Residents were upset this week when Parks Department officials announced that the wooden planks of the Coney Island Boardwalk would likely be replaced with concrete. Brooklyn Borough President and stoop drinker Marty Markowitz wrote a letter to Parks Commissioner Adrian Benepe to try to dissuade them of changing the historic boardwalk: "We should not hastily turn our legendary Coney Island Boardwalk into just another concrete sidewalk. The last thing we want to do is take away one of the main reasons people come to Coney Island!"

Parks officials unveiled their $7.4 million plan to rebuild a five-block stretch of the Boardwalk in concrete at the Community Board 13 meeting this week, but indicated that they would recommend to the city that they redo most of Reigelman Boardwalk that way. It was met by irate disapproval from residents such as Ida Sanoff: "It is a boardwalk! It is not a sidewalk! It looks like crap...You're looking for the cheap way out and the easy way out. Not acceptable!"

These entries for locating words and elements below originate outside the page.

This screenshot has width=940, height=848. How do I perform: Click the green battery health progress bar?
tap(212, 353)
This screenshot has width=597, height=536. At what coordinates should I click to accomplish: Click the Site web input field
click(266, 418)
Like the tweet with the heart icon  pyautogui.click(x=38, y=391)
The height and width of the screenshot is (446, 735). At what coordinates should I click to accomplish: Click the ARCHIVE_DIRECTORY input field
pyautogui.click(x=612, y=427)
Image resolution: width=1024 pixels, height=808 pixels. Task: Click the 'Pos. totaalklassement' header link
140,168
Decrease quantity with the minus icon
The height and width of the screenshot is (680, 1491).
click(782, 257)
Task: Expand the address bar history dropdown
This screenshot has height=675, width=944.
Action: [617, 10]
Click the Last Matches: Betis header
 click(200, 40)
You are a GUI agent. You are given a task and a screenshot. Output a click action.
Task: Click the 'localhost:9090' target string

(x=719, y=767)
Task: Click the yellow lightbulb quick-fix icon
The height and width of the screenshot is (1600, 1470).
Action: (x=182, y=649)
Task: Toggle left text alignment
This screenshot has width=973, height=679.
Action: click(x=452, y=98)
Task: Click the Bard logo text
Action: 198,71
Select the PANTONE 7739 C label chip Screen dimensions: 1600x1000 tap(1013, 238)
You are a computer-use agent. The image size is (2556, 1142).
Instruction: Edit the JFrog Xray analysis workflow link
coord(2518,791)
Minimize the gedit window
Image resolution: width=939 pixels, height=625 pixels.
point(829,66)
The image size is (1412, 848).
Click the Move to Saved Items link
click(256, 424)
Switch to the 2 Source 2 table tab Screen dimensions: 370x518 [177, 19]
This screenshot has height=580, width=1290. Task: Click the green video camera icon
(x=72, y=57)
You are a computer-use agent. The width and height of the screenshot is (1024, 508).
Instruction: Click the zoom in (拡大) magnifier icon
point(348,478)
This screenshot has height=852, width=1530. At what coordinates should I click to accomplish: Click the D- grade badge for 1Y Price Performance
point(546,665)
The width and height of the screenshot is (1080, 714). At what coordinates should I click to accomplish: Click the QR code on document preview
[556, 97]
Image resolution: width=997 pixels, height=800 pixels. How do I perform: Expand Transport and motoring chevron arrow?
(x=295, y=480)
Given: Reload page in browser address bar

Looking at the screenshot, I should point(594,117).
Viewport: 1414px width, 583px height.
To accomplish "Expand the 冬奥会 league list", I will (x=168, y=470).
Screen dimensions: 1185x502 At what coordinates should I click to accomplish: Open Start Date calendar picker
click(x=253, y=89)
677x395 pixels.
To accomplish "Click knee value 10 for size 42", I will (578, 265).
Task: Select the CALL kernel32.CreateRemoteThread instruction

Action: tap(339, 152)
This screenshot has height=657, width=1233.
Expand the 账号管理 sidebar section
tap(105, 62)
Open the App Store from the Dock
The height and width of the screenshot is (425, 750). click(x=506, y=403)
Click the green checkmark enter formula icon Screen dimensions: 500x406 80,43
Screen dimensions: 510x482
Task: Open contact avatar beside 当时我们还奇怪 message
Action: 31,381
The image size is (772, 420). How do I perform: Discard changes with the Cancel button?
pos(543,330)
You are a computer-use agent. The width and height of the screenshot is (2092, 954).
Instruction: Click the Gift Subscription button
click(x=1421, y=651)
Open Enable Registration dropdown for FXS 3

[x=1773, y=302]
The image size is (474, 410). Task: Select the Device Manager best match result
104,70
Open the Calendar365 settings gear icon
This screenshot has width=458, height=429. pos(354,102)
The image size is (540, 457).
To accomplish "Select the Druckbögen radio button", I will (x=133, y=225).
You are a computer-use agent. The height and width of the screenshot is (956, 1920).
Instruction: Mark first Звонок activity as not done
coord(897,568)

Parks Department spokeswoman Vickie Karp said the concrete would meet environmental standards set by Mayor Bloomberg, who ordered the Parks Department to reduce its use of wood in 2008. She added that certain parts of the boardwalk would retain the wood: "Coney Island Boardwalk will use wood in historic areas such as the front of the amusement park, and some of the most beautiful designs in concrete in other sections." But Markowitz thinks there should be other alternatives: "You can find other sustainable hardwoods out there besides tropical hardwoods. Cement doesn't do it."